— Your instructions —
Duplicate every line of the records that follow, omitting the pictures from your answer.

Click-target data:
"""
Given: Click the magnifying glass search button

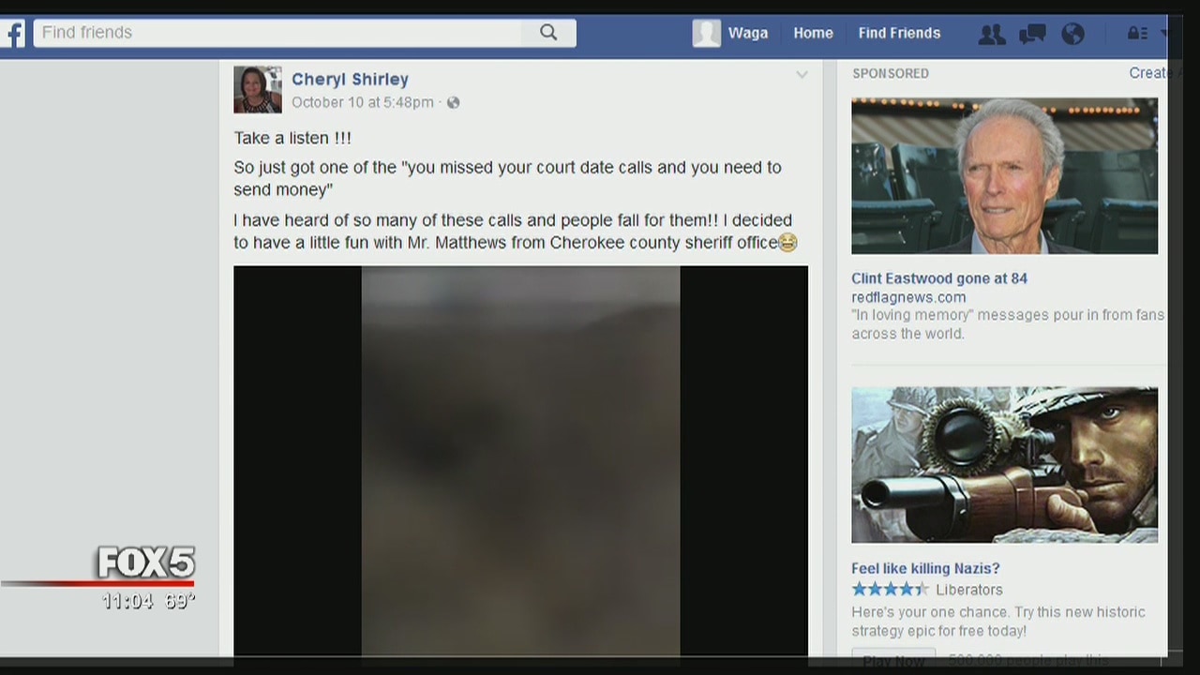Looking at the screenshot, I should pos(548,33).
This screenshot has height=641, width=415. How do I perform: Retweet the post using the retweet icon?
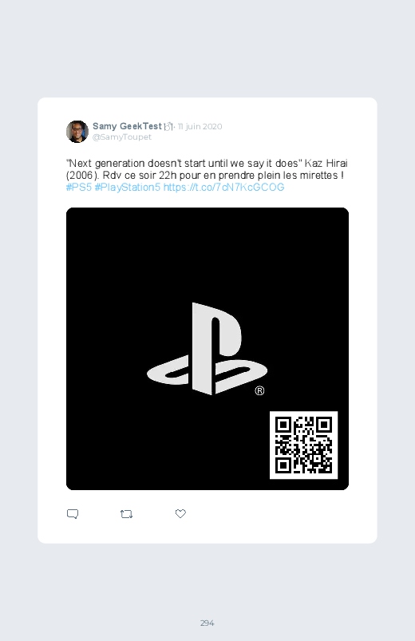(x=126, y=514)
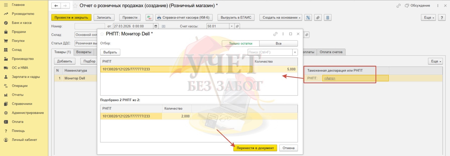Open Обсуждение discussion panel

(x=417, y=6)
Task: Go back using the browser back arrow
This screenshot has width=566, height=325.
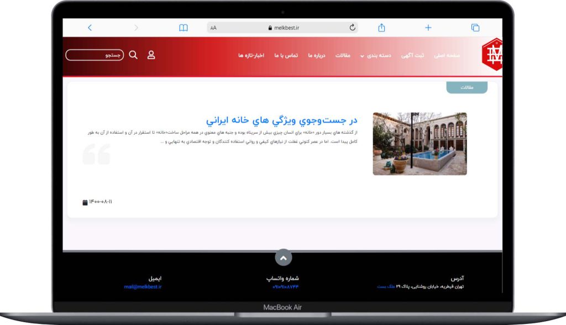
"""
— Response to this exercise —
Given: Click the magnifying glass search button

Looking at the screenshot, I should pos(548,33).
This screenshot has height=641, width=415. How do I perform: Retweet the post using the retweet icon?
(x=126, y=514)
Open Обсуждение discussion panel

(x=417, y=6)
Task: Go back using the browser back arrow
This screenshot has width=566, height=325.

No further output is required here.